Exercise prompt -
For this exercise, return all the data exactly as it stands.

Extracted records -
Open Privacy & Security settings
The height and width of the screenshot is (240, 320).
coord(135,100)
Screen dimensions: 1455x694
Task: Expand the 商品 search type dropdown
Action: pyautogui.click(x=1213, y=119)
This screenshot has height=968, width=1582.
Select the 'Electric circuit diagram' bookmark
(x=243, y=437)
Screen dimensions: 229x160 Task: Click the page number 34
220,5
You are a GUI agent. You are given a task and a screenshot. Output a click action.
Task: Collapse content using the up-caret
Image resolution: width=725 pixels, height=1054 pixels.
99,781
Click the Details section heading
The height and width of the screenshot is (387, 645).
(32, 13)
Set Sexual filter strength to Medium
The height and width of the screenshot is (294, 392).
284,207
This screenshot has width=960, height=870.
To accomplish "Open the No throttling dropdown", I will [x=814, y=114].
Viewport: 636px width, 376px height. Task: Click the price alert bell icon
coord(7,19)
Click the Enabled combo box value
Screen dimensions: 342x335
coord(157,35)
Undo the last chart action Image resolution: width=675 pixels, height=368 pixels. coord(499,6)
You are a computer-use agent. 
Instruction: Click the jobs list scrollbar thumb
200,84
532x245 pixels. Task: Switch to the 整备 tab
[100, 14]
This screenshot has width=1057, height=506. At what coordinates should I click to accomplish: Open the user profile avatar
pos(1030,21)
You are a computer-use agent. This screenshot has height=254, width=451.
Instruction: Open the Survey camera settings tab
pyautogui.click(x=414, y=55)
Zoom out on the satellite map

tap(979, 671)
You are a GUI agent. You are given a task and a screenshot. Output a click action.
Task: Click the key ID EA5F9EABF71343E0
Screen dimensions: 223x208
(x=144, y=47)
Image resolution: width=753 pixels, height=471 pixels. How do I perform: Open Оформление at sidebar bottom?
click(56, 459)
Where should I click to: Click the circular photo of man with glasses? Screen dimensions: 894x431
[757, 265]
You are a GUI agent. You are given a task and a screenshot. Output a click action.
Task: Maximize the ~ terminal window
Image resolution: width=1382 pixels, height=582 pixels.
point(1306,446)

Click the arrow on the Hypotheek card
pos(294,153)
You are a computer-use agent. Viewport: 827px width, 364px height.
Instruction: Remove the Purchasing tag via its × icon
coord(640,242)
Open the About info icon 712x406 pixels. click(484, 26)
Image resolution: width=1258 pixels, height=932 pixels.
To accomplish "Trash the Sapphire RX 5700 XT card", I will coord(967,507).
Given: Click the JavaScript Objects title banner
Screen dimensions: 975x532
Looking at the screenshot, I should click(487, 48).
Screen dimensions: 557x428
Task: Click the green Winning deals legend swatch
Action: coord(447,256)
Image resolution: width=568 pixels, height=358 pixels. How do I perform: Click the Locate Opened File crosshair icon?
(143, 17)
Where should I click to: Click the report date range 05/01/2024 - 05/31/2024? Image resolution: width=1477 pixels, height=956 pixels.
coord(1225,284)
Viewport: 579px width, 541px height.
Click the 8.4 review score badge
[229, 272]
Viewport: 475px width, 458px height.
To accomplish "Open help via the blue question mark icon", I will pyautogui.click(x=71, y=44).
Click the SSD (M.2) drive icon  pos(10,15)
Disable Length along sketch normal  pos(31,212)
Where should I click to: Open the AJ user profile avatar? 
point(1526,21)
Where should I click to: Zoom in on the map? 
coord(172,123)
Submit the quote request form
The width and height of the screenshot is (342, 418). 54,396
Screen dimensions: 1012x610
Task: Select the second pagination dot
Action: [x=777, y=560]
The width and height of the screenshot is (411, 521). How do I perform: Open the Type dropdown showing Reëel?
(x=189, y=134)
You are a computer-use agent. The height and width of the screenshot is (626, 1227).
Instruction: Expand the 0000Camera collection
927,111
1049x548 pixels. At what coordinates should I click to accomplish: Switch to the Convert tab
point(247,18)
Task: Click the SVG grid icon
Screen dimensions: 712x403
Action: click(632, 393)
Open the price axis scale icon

Written reply -
Open Privacy & Security settings
The height and width of the screenshot is (240, 320).
coord(135,100)
Screen dimensions: 1455x694
Task: Expand the 商品 search type dropdown
Action: pyautogui.click(x=1213, y=119)
This screenshot has height=968, width=1582.
Select the 'Electric circuit diagram' bookmark
(x=243, y=437)
Screen dimensions: 229x160 Task: Click the page number 34
220,5
You are a GUI agent. You are given a task and a screenshot. Output a click action.
Task: Collapse content using the up-caret
Image resolution: width=725 pixels, height=1054 pixels.
99,781
Click the Details section heading
The height and width of the screenshot is (387, 645).
(32, 13)
Set Sexual filter strength to Medium
The height and width of the screenshot is (294, 392).
284,207
This screenshot has width=960, height=870.
To accomplish "Open the No throttling dropdown", I will [x=814, y=114].
Viewport: 636px width, 376px height. Task: Click the price alert bell icon
coord(7,19)
Click the Enabled combo box value
Screen dimensions: 342x335
coord(157,35)
Undo the last chart action Image resolution: width=675 pixels, height=368 pixels. coord(499,6)
You are a computer-use agent. 
Instruction: Click the jobs list scrollbar thumb
200,84
532x245 pixels. Task: Switch to the 整备 tab
[100, 14]
This screenshot has width=1057, height=506. At what coordinates should I click to accomplish: Open the user profile avatar
pos(1030,21)
You are a computer-use agent. This screenshot has height=254, width=451.
Instruction: Open the Survey camera settings tab
pyautogui.click(x=414, y=55)
Zoom out on the satellite map

tap(979, 671)
You are a GUI agent. You are given a task and a screenshot. Output a click action.
Task: Click the key ID EA5F9EABF71343E0
Screen dimensions: 223x208
(x=144, y=47)
Image resolution: width=753 pixels, height=471 pixels. How do I perform: Open Оформление at sidebar bottom?
click(56, 459)
Where should I click to: Click the circular photo of man with glasses? Screen dimensions: 894x431
[757, 265]
You are a GUI agent. You are given a task and a screenshot. Output a click action.
Task: Maximize the ~ terminal window
Image resolution: width=1382 pixels, height=582 pixels.
point(1306,446)

Click the arrow on the Hypotheek card
pos(294,153)
You are a computer-use agent. Viewport: 827px width, 364px height.
Instruction: Remove the Purchasing tag via its × icon
coord(640,242)
Open the About info icon 712x406 pixels. click(484, 26)
Image resolution: width=1258 pixels, height=932 pixels.
To accomplish "Trash the Sapphire RX 5700 XT card", I will coord(967,507).
Given: Click the JavaScript Objects title banner
Screen dimensions: 975x532
Looking at the screenshot, I should click(487, 48).
Screen dimensions: 557x428
Task: Click the green Winning deals legend swatch
Action: coord(447,256)
Image resolution: width=568 pixels, height=358 pixels. How do I perform: Click the Locate Opened File crosshair icon?
(143, 17)
Where should I click to: Click the report date range 05/01/2024 - 05/31/2024? Image resolution: width=1477 pixels, height=956 pixels.
coord(1225,284)
Viewport: 579px width, 541px height.
Click the 8.4 review score badge
[229, 272]
Viewport: 475px width, 458px height.
To accomplish "Open help via the blue question mark icon", I will pyautogui.click(x=71, y=44).
Click the SSD (M.2) drive icon  pos(10,15)
Disable Length along sketch normal  pos(31,212)
Where should I click to: Open the AJ user profile avatar? 
point(1526,21)
Where should I click to: Zoom in on the map? 
coord(172,123)
Submit the quote request form
The width and height of the screenshot is (342, 418). 54,396
Screen dimensions: 1012x610
Task: Select the second pagination dot
Action: [x=777, y=560]
The width and height of the screenshot is (411, 521). How do I perform: Open the Type dropdown showing Reëel?
(x=189, y=134)
You are a computer-use agent. The height and width of the screenshot is (626, 1227).
Instruction: Expand the 0000Camera collection
927,111
1049x548 pixels. At what coordinates should I click to accomplish: Switch to the Convert tab
point(247,18)
Task: Click the SVG grid icon
Screen dimensions: 712x403
Action: click(632, 393)
Open the price axis scale icon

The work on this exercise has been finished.